A ERSE - Entidade Reguladora dos Serviços Energéticos colocou em Consulta Pública as propostas de planos quinquenais de desenvolvimento e investimento das redes de distribuição de gás, para o período 2027-2031 (PDIRD-G 2026).
De acordo com a lei, os 11 operadores das redes de distribuição de gás (ORD) devem elaborar, nos anos pares, planos quinquenais de desenvolvimento e investimento das redes de distribuição de gás.
Nas propostas de PDIRD-G 2026, que agora se submetem a Consulta Pública, os 11 operadores das redes de distribuição propõem um montante global de investimento que ascende a 406,8 milhões de euros para o período de 5 anos, entre 2027 e 2031.

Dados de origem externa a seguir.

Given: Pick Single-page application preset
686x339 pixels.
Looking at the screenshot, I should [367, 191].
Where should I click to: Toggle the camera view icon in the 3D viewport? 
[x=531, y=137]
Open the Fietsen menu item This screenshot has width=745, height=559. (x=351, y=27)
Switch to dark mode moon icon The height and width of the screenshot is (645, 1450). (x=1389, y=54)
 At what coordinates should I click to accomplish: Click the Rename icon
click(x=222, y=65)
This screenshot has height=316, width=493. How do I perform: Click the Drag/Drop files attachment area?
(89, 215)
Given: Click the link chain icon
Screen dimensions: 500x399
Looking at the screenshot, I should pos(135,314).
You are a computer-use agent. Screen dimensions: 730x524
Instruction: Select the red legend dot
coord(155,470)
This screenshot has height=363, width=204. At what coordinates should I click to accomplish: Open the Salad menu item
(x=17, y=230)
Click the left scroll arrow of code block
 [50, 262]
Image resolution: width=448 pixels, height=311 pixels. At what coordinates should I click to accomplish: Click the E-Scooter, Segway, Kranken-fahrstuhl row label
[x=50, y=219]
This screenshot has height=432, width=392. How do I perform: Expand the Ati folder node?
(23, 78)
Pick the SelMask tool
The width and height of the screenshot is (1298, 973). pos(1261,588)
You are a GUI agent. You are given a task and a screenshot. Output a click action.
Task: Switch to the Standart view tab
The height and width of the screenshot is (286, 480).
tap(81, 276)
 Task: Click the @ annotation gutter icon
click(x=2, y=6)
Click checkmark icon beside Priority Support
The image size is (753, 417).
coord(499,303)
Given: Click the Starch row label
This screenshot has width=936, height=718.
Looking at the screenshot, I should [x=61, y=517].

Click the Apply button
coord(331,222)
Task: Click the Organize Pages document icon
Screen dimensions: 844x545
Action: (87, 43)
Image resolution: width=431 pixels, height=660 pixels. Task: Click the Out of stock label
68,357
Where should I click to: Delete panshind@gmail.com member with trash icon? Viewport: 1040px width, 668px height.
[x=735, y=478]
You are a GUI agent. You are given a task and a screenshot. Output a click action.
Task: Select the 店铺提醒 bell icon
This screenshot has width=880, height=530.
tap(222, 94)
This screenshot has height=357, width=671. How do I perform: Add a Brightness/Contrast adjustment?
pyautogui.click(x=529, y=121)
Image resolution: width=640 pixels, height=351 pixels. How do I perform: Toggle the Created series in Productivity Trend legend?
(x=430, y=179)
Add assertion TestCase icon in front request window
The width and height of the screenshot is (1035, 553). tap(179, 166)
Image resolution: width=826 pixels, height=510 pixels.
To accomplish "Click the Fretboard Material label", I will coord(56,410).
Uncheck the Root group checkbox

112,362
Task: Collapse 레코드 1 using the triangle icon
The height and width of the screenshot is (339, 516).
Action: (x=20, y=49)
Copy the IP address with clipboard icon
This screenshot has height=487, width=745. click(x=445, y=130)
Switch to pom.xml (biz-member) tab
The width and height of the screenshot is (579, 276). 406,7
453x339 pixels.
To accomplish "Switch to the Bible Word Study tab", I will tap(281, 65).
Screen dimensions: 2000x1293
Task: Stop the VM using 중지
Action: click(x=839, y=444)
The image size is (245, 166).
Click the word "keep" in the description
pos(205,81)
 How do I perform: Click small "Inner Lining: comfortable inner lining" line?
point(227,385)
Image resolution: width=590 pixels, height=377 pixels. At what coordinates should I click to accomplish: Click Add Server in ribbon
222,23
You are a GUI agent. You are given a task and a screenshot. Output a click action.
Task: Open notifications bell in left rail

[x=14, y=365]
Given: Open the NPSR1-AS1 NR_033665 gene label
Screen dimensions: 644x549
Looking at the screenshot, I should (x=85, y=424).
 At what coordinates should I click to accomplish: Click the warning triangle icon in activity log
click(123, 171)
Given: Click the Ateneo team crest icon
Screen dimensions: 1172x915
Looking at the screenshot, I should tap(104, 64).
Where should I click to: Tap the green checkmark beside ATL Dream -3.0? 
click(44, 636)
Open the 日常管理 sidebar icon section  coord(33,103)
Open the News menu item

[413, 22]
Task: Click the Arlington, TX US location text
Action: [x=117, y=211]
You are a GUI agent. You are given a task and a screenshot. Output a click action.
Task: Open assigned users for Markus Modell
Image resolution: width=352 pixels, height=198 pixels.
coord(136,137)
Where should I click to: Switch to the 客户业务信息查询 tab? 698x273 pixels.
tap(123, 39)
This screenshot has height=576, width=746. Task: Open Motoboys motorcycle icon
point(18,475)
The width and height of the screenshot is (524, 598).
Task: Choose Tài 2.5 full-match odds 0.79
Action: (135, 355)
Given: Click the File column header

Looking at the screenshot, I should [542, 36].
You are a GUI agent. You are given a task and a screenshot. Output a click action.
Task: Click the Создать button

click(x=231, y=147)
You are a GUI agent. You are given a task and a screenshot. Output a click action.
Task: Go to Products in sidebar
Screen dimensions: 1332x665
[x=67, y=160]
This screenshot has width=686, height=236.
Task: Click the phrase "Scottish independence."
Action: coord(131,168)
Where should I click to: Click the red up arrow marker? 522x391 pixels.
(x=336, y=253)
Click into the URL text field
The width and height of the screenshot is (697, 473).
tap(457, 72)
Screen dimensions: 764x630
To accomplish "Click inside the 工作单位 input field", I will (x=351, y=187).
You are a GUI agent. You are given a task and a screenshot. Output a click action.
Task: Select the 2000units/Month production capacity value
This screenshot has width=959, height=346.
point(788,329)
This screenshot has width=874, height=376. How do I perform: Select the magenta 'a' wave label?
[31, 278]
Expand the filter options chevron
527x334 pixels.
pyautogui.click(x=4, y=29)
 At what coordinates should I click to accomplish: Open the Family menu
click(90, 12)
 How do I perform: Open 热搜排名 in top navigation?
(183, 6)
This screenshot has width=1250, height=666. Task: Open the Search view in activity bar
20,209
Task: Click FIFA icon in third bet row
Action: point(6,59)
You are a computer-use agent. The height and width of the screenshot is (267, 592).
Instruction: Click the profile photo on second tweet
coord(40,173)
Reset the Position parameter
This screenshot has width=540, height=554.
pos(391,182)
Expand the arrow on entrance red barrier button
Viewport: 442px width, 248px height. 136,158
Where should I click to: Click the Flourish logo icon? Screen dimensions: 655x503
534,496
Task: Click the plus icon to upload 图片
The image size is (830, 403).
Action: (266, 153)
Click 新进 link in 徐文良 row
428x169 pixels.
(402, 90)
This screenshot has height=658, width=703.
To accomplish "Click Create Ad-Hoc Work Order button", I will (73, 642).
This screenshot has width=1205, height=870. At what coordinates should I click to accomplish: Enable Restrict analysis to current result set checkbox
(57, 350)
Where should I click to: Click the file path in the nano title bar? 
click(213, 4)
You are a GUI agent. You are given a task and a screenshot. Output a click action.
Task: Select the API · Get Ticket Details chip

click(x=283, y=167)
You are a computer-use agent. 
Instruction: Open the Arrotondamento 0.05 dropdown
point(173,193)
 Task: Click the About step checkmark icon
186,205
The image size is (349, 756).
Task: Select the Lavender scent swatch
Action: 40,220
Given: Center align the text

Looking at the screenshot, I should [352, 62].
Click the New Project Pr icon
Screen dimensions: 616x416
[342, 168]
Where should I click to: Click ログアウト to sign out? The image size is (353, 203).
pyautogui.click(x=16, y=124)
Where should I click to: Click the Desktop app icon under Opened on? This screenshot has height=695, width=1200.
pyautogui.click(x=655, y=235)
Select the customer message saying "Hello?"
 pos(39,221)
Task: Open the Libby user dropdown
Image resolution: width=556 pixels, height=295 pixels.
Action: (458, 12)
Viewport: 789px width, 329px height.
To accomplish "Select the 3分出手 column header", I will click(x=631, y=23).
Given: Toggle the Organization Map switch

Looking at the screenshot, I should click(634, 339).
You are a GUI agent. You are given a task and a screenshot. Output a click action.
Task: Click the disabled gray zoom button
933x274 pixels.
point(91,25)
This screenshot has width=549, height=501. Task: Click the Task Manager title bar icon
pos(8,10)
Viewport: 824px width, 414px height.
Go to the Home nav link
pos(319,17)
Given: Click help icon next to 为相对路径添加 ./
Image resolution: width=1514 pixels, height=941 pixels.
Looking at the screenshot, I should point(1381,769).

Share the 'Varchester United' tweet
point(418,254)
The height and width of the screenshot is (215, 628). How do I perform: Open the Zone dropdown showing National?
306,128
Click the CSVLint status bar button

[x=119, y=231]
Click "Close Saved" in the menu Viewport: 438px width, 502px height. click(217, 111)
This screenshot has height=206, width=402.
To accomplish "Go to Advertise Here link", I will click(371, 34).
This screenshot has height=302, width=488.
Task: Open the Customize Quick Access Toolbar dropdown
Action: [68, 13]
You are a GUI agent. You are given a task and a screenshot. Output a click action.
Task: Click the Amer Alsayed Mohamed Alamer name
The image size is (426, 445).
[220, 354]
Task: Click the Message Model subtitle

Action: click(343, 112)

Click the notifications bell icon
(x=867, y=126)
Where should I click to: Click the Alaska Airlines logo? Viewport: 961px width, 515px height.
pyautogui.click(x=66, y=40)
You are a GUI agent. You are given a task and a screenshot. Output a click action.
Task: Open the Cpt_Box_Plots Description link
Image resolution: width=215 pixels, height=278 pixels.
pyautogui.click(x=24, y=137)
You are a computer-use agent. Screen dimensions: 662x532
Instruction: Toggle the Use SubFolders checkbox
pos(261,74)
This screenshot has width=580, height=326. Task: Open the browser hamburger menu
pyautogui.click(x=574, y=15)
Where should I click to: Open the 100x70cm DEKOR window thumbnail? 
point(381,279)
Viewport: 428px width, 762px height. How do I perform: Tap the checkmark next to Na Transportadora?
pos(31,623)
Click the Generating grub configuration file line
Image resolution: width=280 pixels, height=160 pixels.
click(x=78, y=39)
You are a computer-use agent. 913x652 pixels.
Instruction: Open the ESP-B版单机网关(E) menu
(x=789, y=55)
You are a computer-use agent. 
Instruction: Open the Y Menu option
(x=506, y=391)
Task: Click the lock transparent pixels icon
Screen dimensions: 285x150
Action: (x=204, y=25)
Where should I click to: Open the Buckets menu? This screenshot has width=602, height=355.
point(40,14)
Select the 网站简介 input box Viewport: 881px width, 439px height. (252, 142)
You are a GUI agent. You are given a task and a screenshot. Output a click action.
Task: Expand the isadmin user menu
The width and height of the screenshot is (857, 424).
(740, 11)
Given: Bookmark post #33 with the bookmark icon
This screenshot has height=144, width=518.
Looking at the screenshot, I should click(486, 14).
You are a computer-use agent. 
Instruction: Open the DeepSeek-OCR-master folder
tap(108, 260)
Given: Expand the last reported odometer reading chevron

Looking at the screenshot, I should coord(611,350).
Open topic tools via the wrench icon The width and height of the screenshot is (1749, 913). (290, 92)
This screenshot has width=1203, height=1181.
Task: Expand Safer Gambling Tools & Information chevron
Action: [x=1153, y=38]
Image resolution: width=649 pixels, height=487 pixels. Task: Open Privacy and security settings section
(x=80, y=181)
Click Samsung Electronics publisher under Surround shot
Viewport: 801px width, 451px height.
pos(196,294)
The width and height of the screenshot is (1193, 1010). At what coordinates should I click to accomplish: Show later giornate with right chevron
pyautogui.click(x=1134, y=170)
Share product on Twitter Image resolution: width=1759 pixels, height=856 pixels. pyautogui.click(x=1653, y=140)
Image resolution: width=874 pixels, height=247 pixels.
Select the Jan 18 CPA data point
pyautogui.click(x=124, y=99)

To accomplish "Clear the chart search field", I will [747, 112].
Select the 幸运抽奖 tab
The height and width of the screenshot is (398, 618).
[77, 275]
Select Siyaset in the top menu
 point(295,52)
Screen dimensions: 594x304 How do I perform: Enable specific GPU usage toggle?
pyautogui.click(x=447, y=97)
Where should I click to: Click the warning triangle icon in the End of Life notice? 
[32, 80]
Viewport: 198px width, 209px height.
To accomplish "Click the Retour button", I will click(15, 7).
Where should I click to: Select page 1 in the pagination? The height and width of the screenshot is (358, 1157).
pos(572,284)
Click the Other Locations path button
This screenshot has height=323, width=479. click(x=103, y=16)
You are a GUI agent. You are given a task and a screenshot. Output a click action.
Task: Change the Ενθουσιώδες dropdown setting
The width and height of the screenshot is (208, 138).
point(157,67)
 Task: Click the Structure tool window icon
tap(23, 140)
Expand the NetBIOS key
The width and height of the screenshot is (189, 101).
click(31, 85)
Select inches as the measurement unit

Neste montante destacam-se três grupos de investimentos:
- 249,9 milhões de euros (61%), para expansão e densificação das redes, através da construção de rede primária e secundária, e novos ramais e infraestruturas individuais, para disponibilizar gás a novos clientes;
- 98,4 milhões de euros (25%), para investimento em outras infraestruturas de distribuição, incluindo a construção de Unidades Autónomas de Gás (UAG) e de redes em média pressão, para ligação à rede de transporte em novas áreas geográficas de distribuição, renovação de ativos e investimentos decorrentes de obrigações legais e regulatórias;
- 29,2 milhões de euros (7%), para investimento em outras infraestruturas de distribuição, incluindo investimento em sistemas de informação e digitalização;
- 29,2 milhões de euros (7%), para projetos relacionados com a transição energética, incluindo a preparação das infraestruturas de distribuição para a receção de gases renováveis.
«Sublinha-se, contudo, que dos 406,8 milhões de euros de investimento propostos para o período de 5 anos, entre 2027 e 2031, estarão em discussão nesta consulta pública apenas 360,5 milhões de euros, dado que 46,2 milhões de euros alocados ao ano de 2027, foram já aprovados em sede de PDIRD-G 2024», indica a ERSE em comunicado.
Com base nos resultados da consulta pública, e no prazo de 30 dias após a conclusão do referido relatório, a ERSE emitirá um parecer, não vinculativo, podendo o mesmo incluir eventuais alterações às propostas apresentadas pelos operadores das redes de distribuição.
A aprovação das propostas de PDIRD-G 2026 compete ao membro do Governo responsável pela área da energia.